• _Material for this task_
________________________

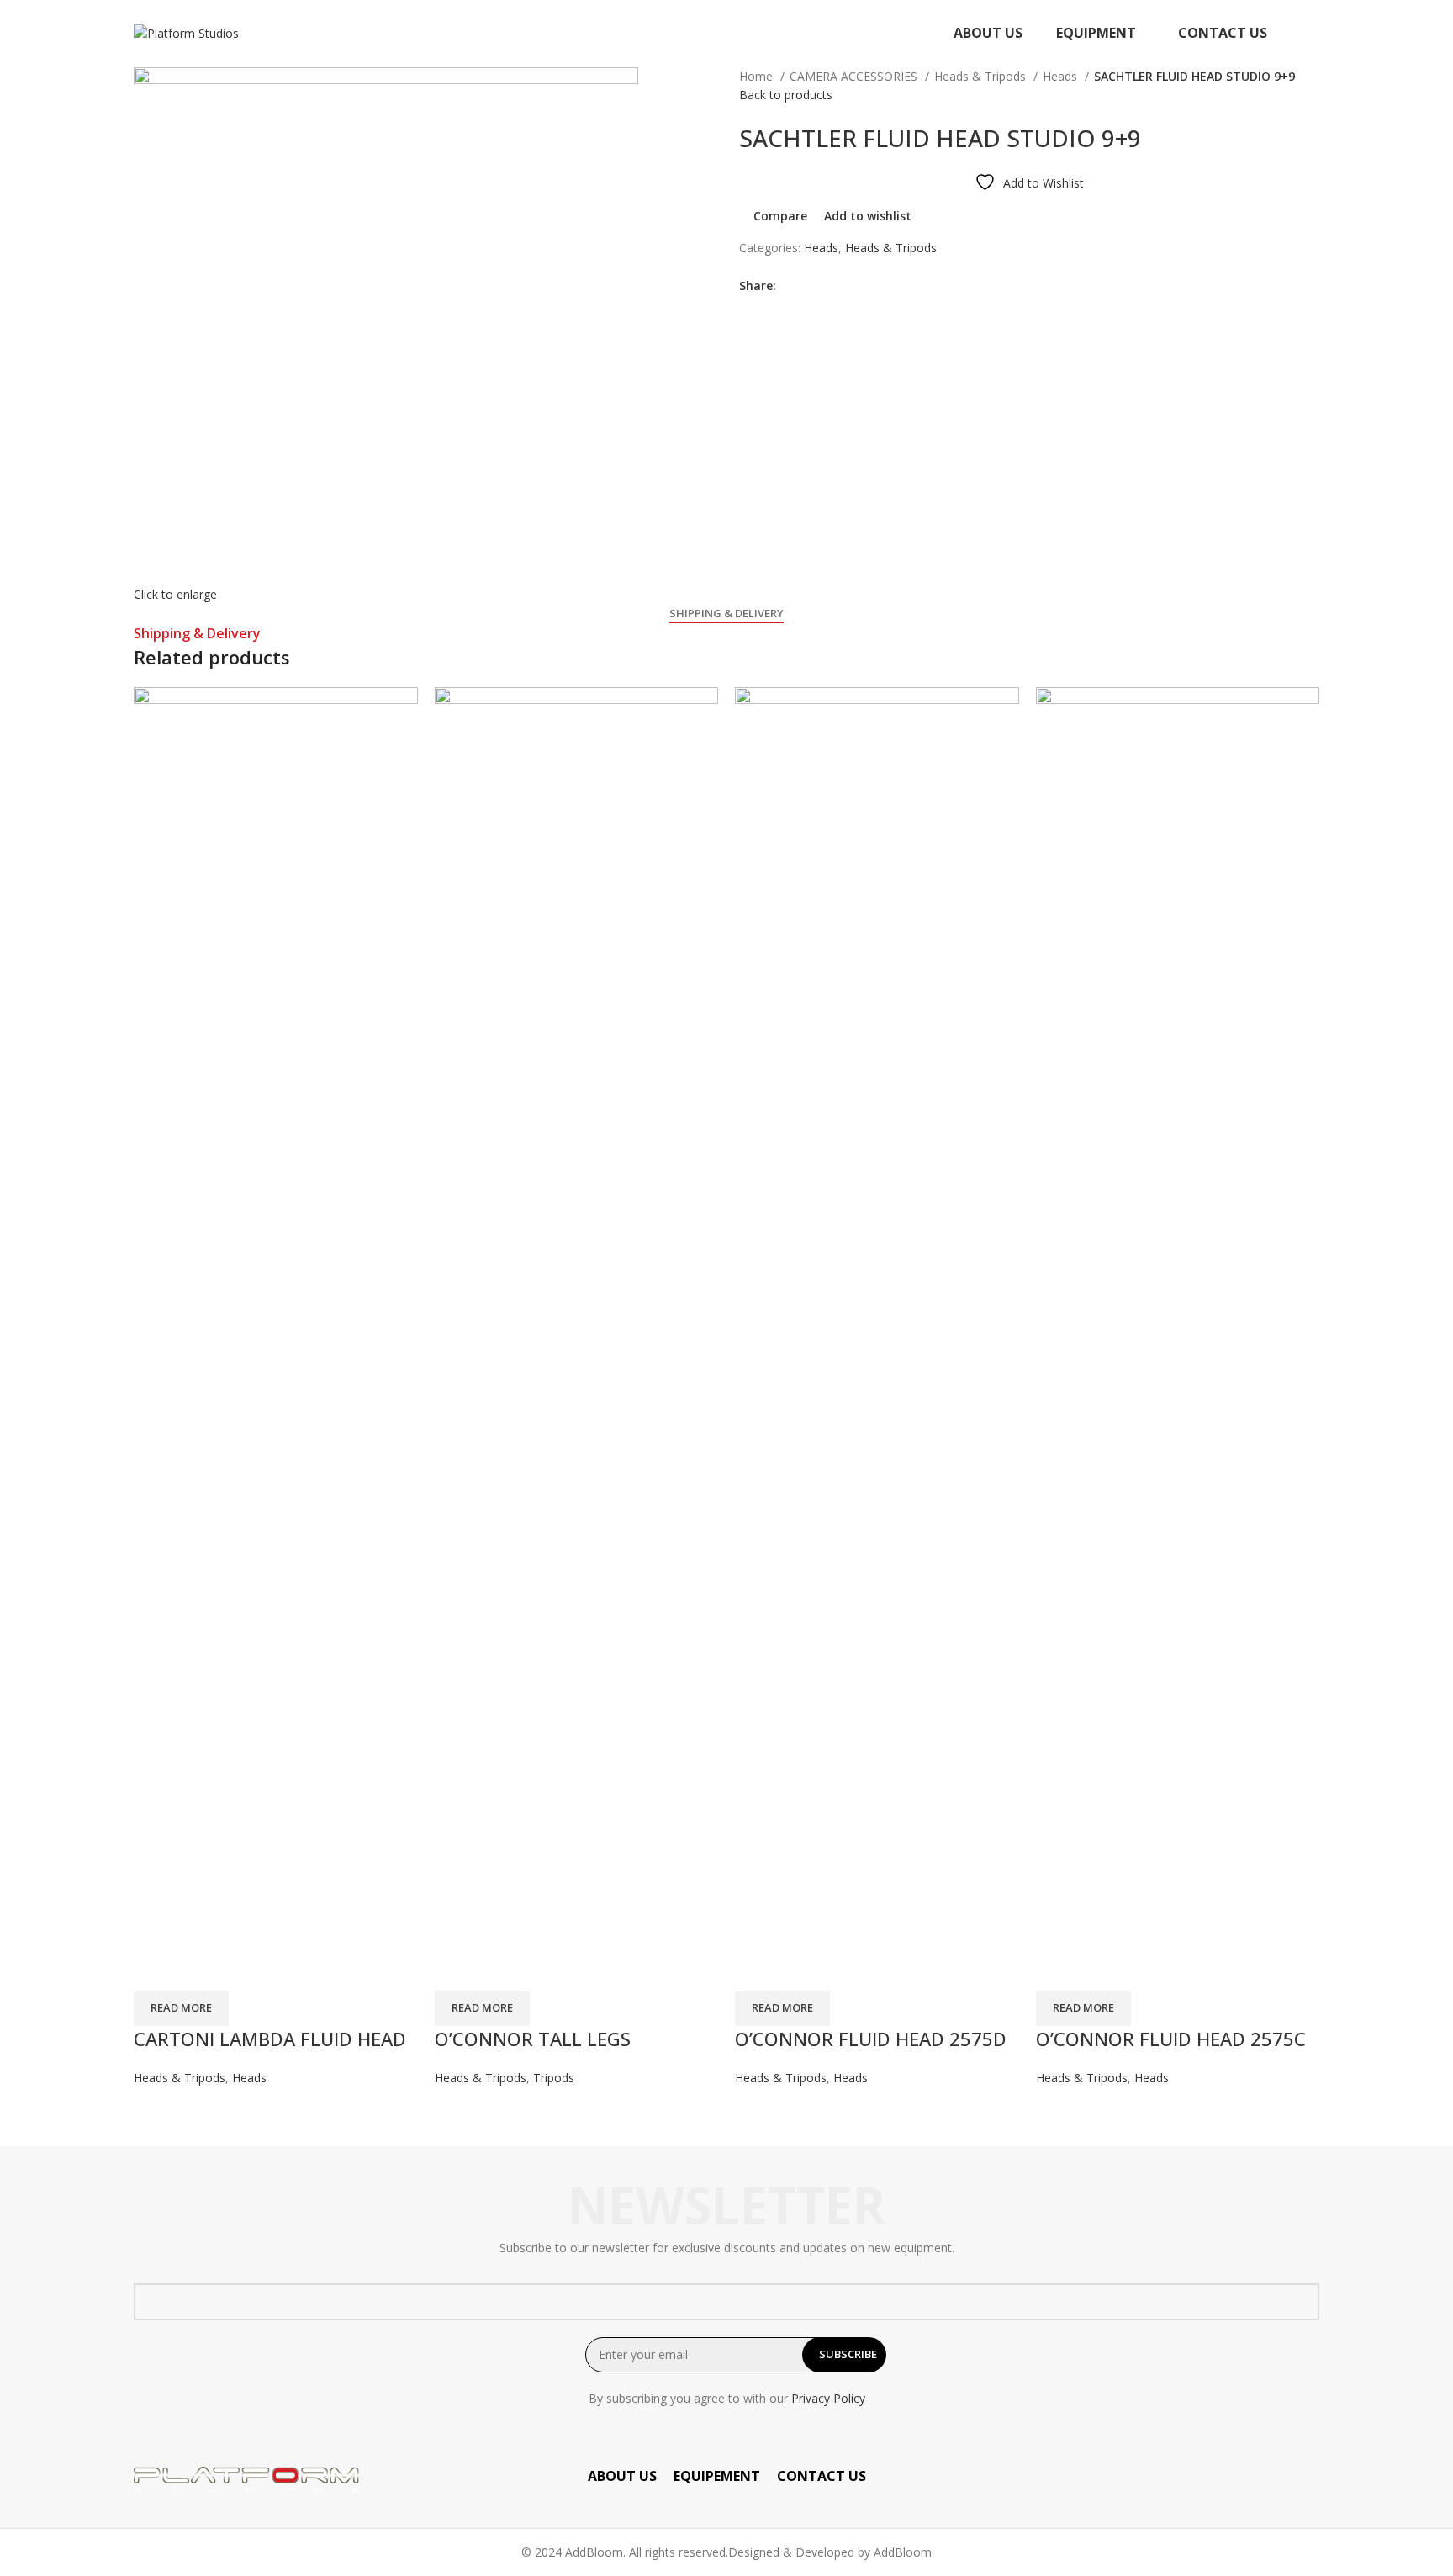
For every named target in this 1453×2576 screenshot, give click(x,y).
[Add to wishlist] (246, 1970)
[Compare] (155, 1970)
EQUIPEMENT (717, 2476)
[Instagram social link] (1308, 2479)
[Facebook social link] (790, 286)
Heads (1062, 76)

________________________

• _Exercise aim_
The answer is the records above, repeated exactly, with no picture in it.

• _Response to this task_
For every named target in this 1453×2576 screenshot, give click(x,y).
[Add to wishlist] (246, 1970)
[Compare] (155, 1970)
EQUIPEMENT (717, 2476)
[Instagram social link] (1308, 2479)
[Facebook social link] (790, 286)
Heads (1062, 76)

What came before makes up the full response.